Kibbitznest Liberal Arts Discussions are a collaboration with The University of Chicago Graham School to host presentations and discussions of original research.
At one level, the title of tonight’s talk is a rhetorical question. If “freedom” is the ability to act without being overwhelmingly shaped by physical, psychological, and social conditions, then it’s probably a fantasy; if “equality” is some kind of sameness that all people share, then it’s certainly not physical, psychological, or social sameness because people differ radically from each other in all of these ways.

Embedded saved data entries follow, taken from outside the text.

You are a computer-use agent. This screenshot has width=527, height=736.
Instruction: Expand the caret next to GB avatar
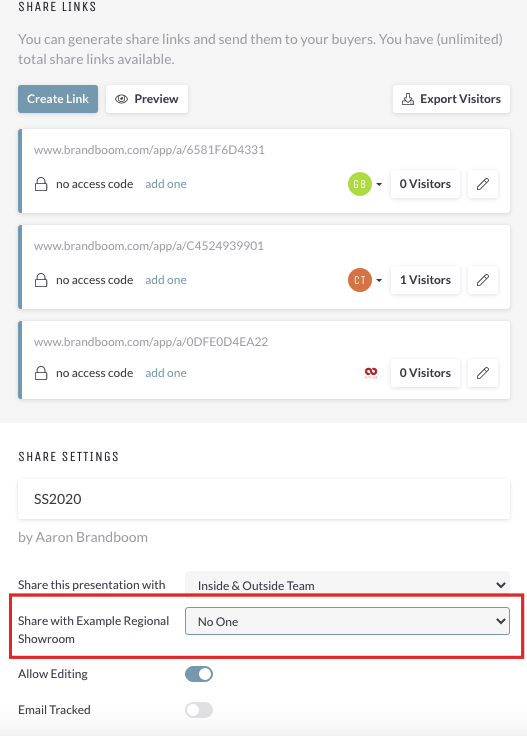click(x=379, y=184)
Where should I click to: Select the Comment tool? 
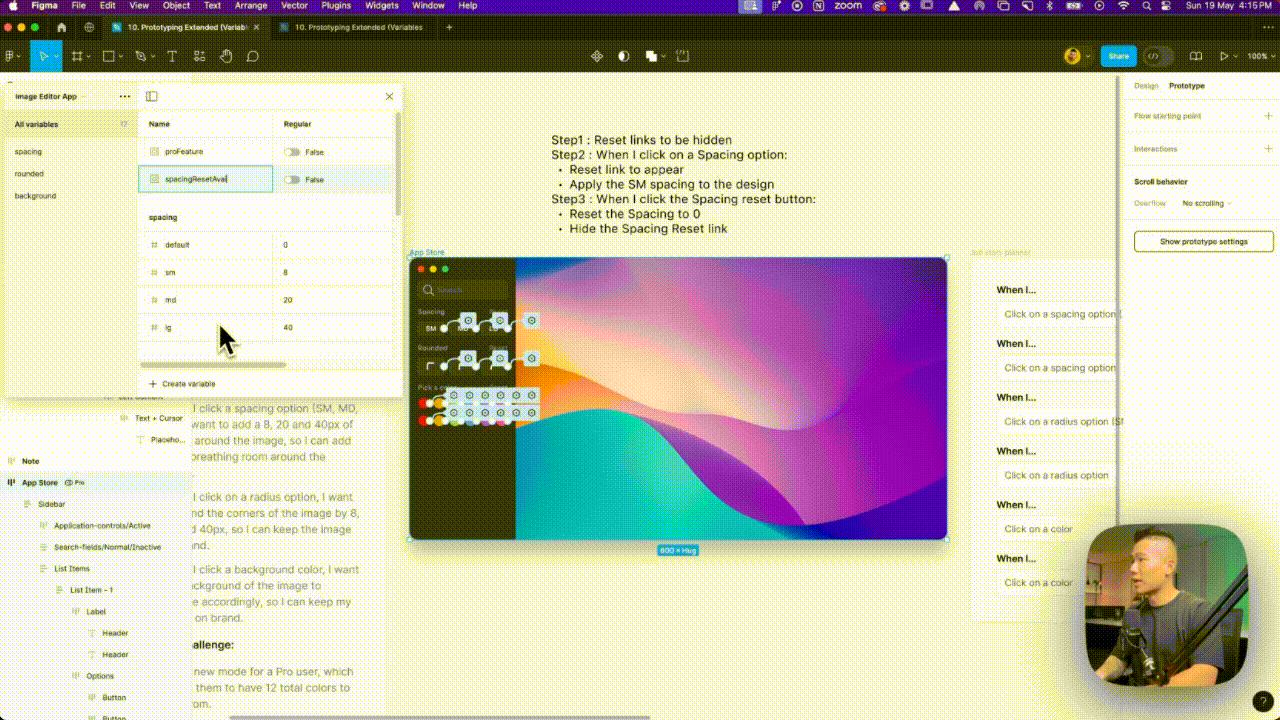click(253, 57)
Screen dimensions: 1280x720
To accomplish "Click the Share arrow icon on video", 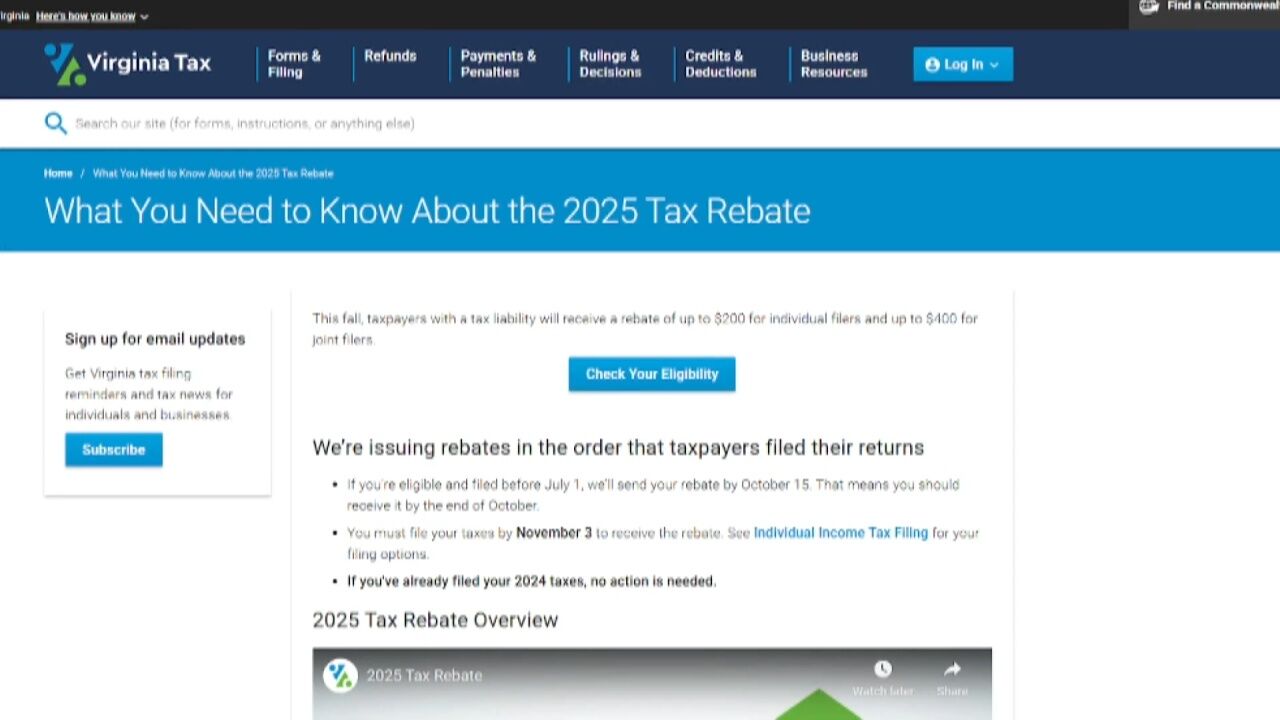I will click(952, 669).
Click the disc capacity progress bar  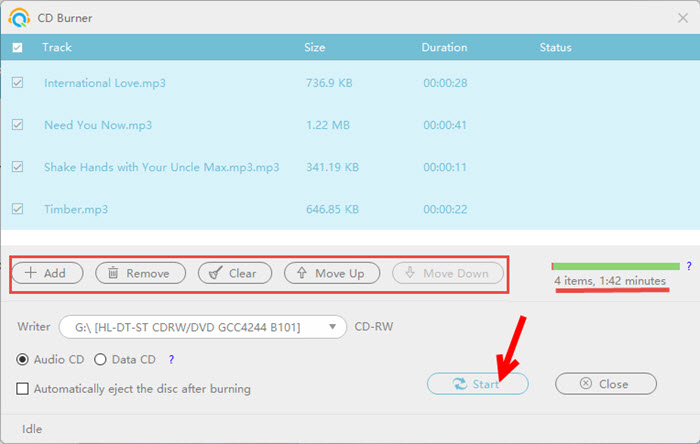(x=615, y=266)
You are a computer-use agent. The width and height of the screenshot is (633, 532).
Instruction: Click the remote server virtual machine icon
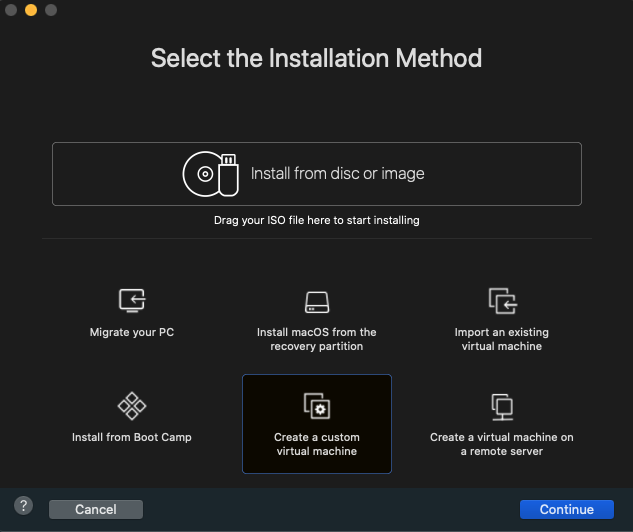[501, 406]
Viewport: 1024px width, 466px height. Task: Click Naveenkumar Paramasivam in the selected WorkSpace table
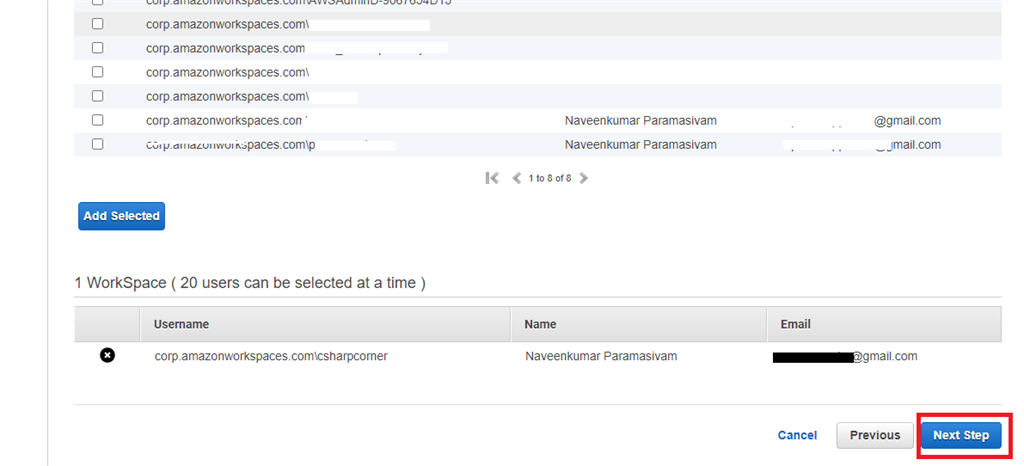click(600, 356)
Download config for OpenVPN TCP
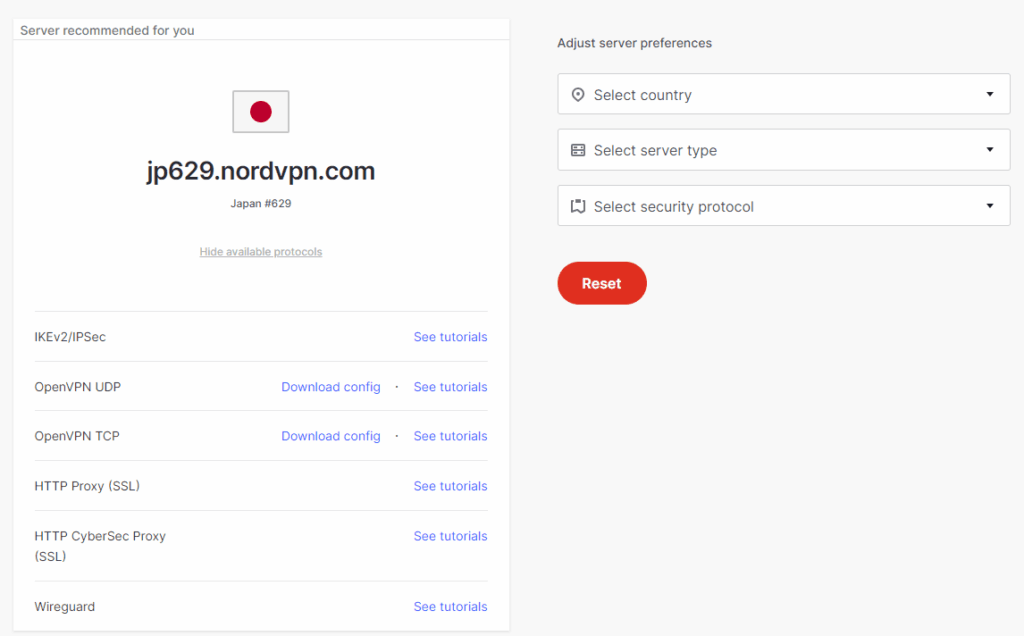The image size is (1024, 636). click(x=331, y=436)
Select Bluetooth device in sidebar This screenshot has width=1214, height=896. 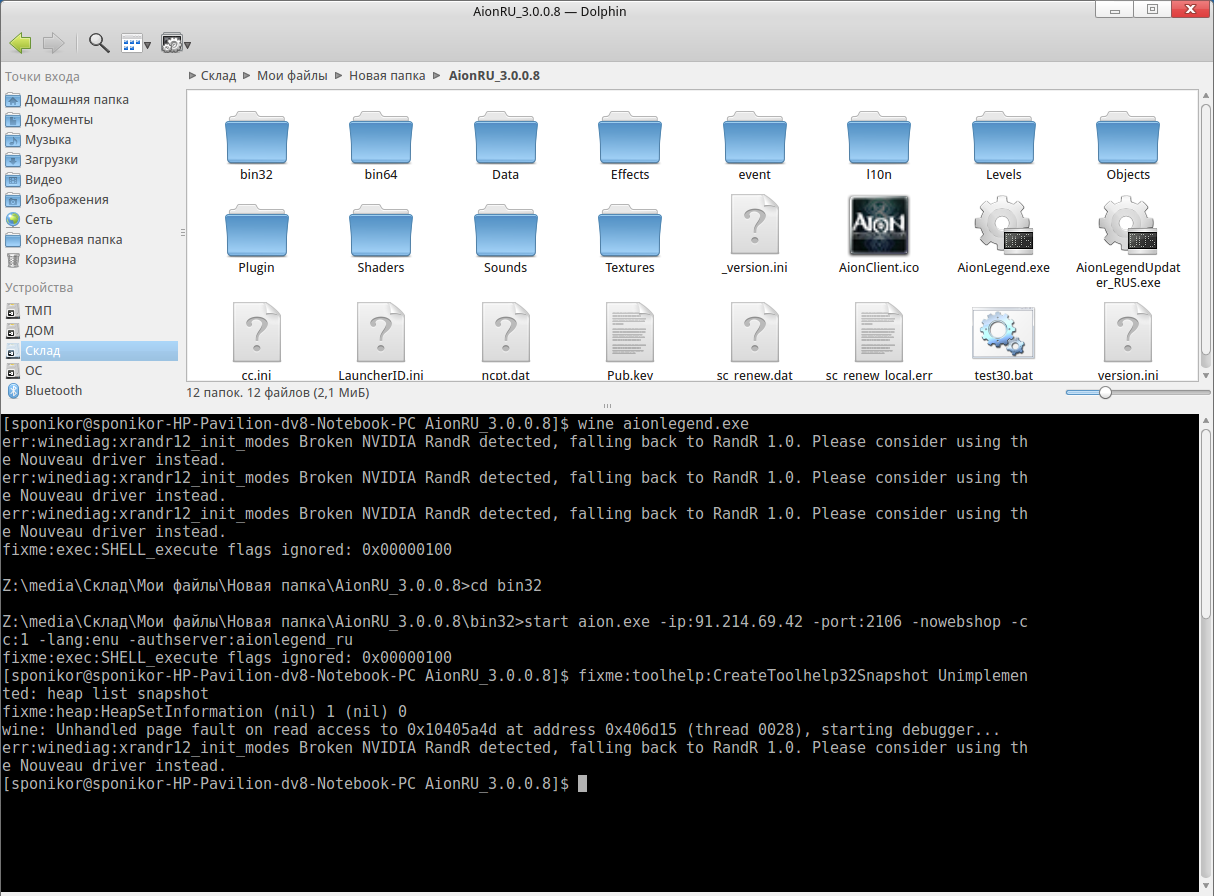[x=53, y=391]
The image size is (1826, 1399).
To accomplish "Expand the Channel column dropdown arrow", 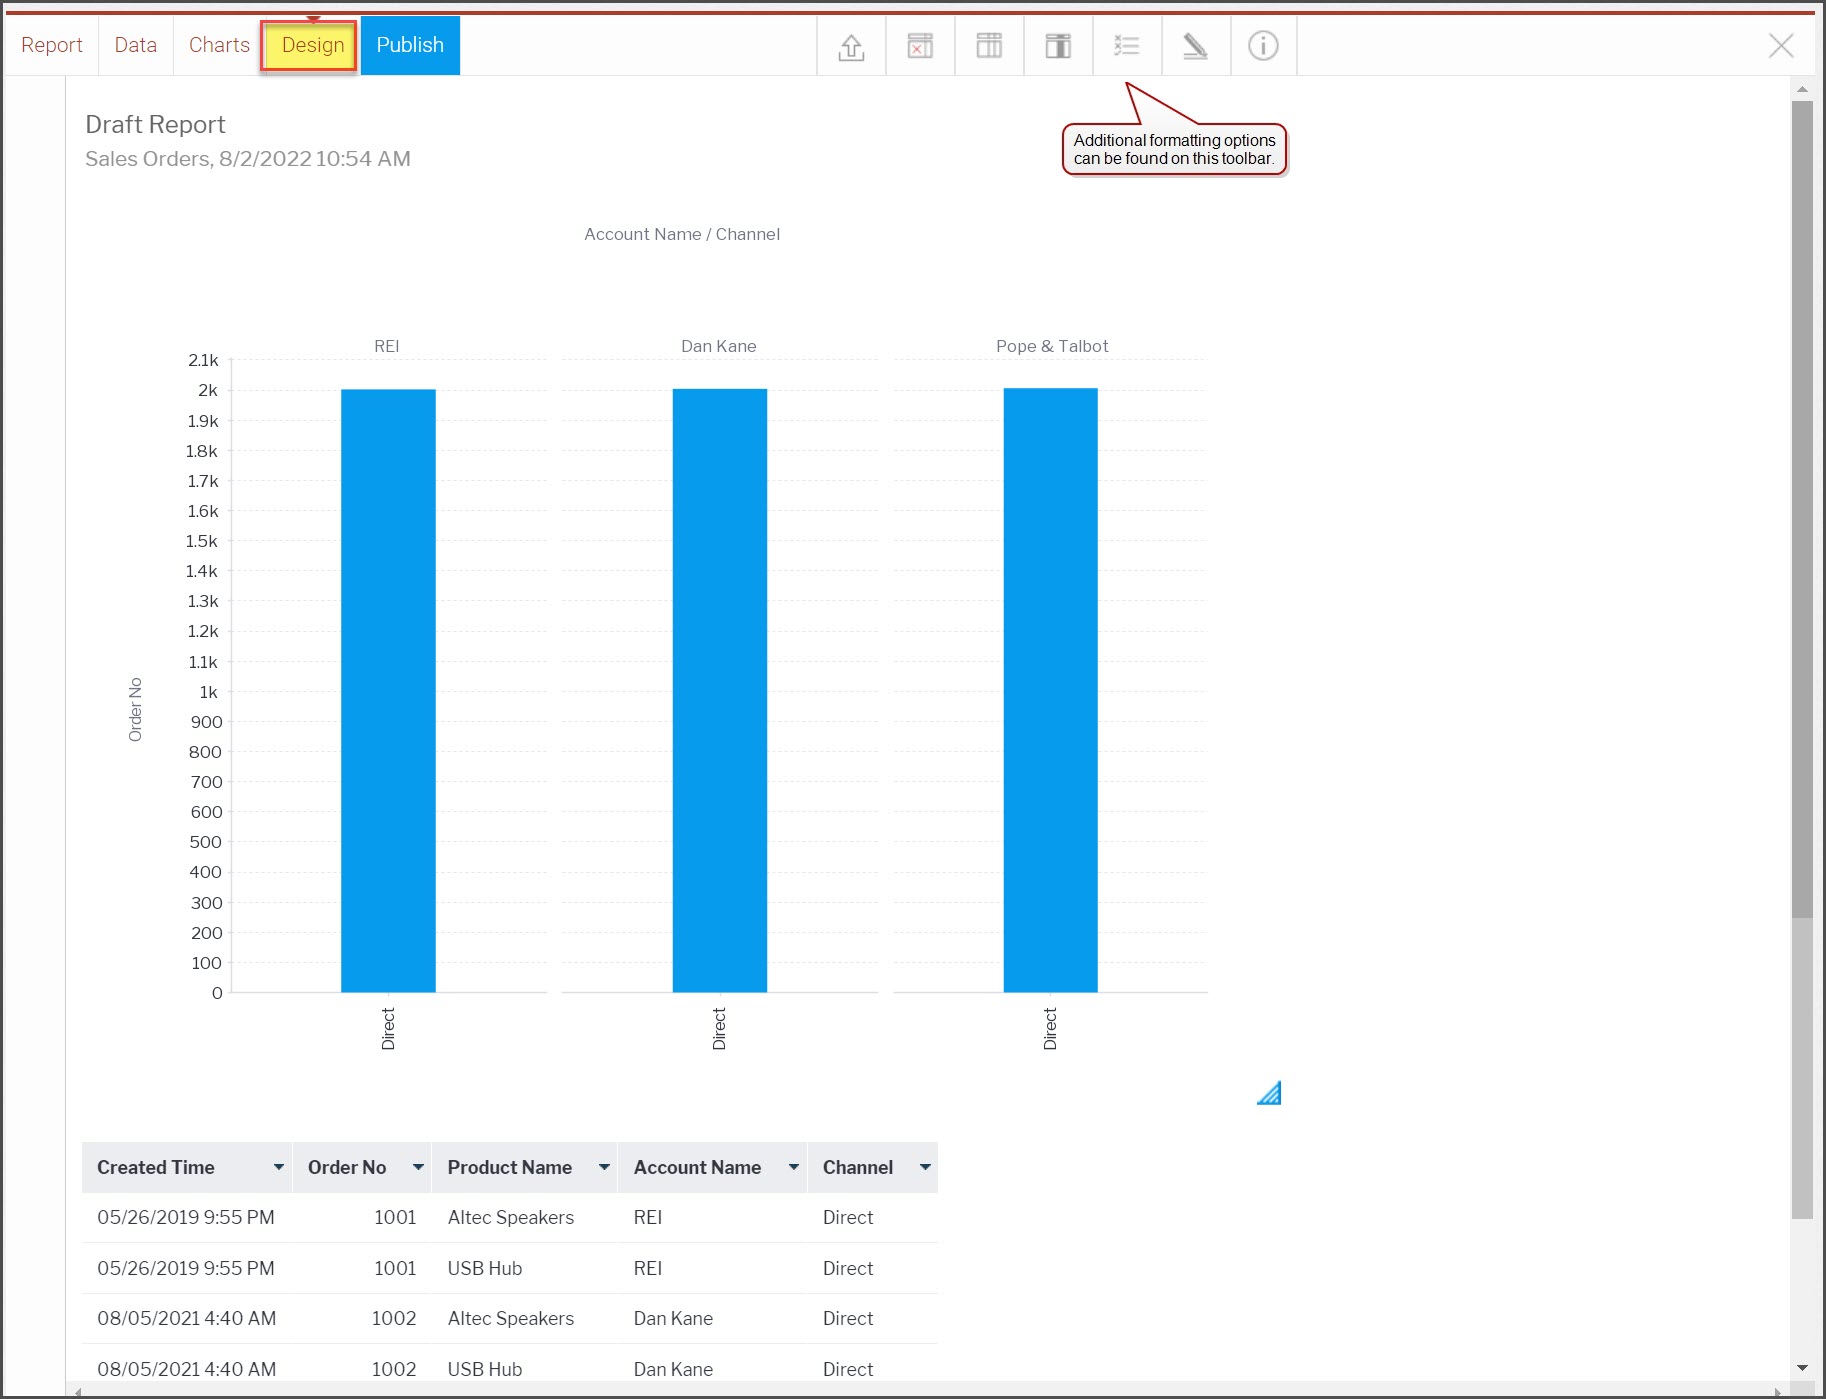I will (925, 1167).
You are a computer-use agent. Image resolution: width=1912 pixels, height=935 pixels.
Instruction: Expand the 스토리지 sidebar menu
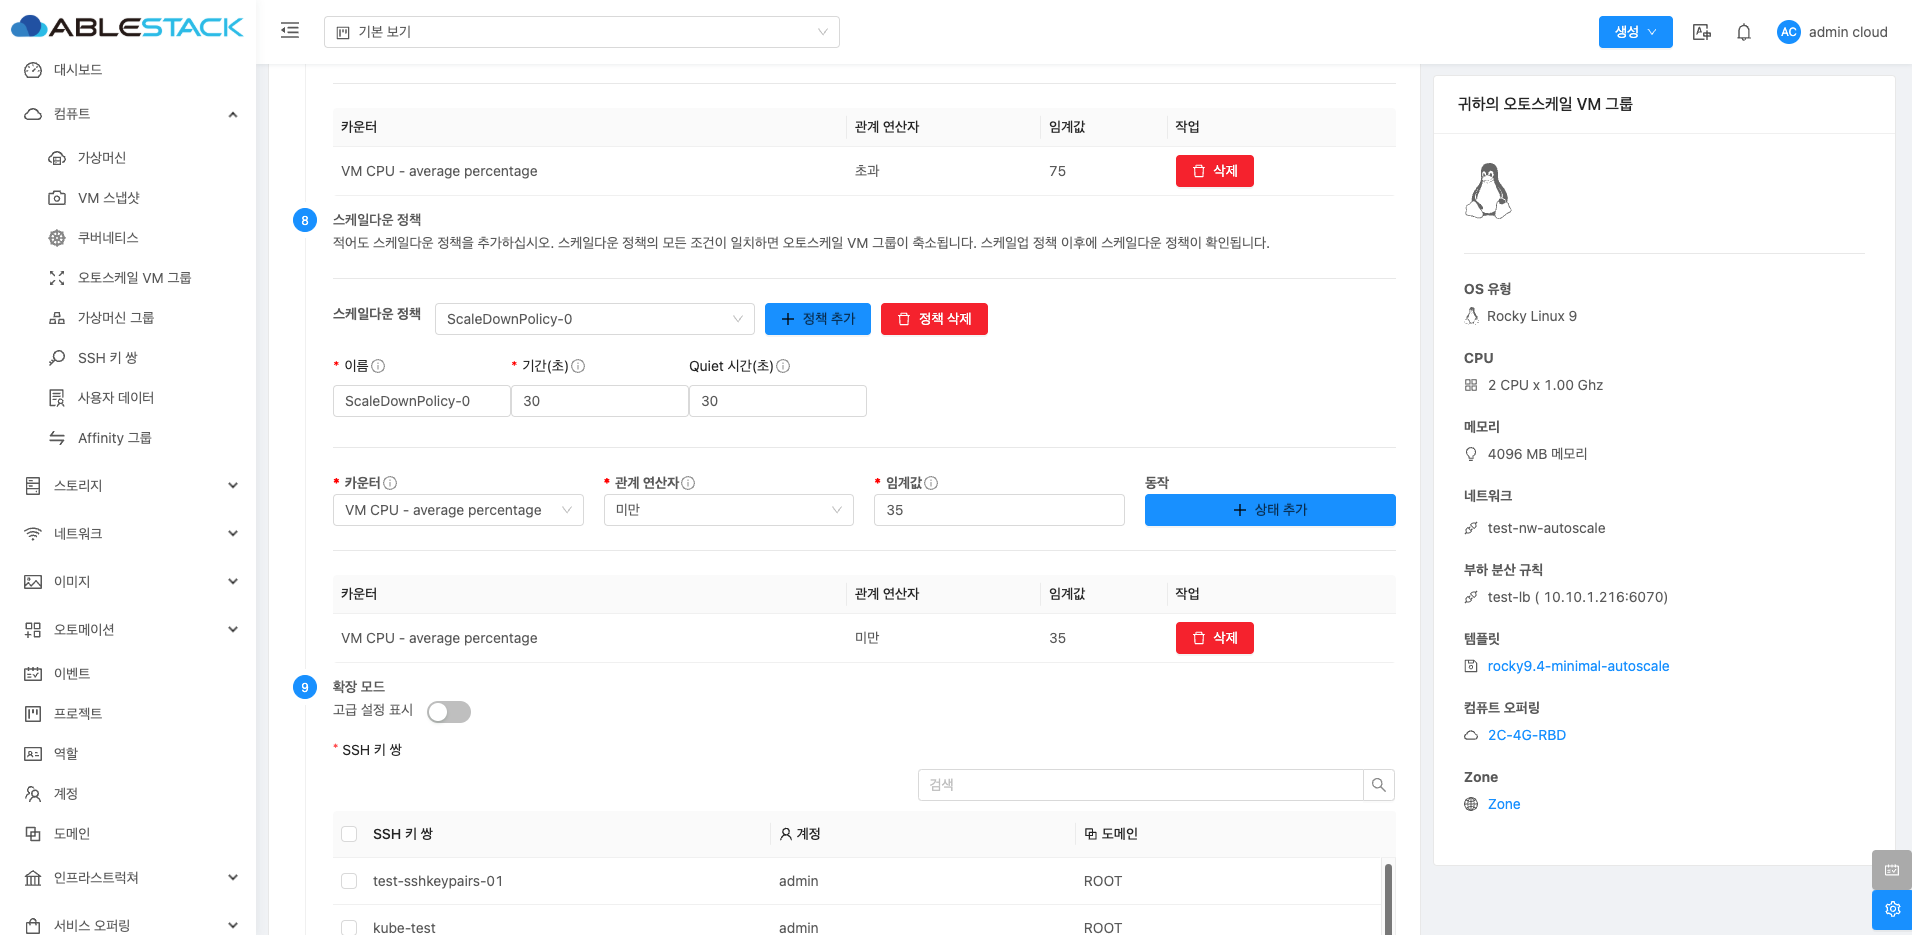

At another level, though, the question isn’t rhetorical. I’ll argue that there is a way to make sense of freedom and equality as something all people possess—but only if we understand these concepts as signifying gaps in our knowledge rather than positive attributes. We can affirm people’s intrinsic freedom and equality, but only as an admission that we generally don’t know why they behave as they do or what strengths and weaknesses they bring with them. While this picture doesn’t yield the kinds of moral and political values we’re used to relying on, it can foster a compassionate and open-minded outlook that may be, in some respects, more important to us than such values.
Sponsor: Kibbitznest Books, Brews & Blarney
Stephen Walker is a PhD candidate at University of Chicago Divinity School studying philosophy and the history of philosophy across multiple traditions. His main research focuses on classical Chinese thought; his dissertation, Boundless Ways: Navigating Norms in the Zhuangzi, examines that text's pragmatic and pluralistic critique of value.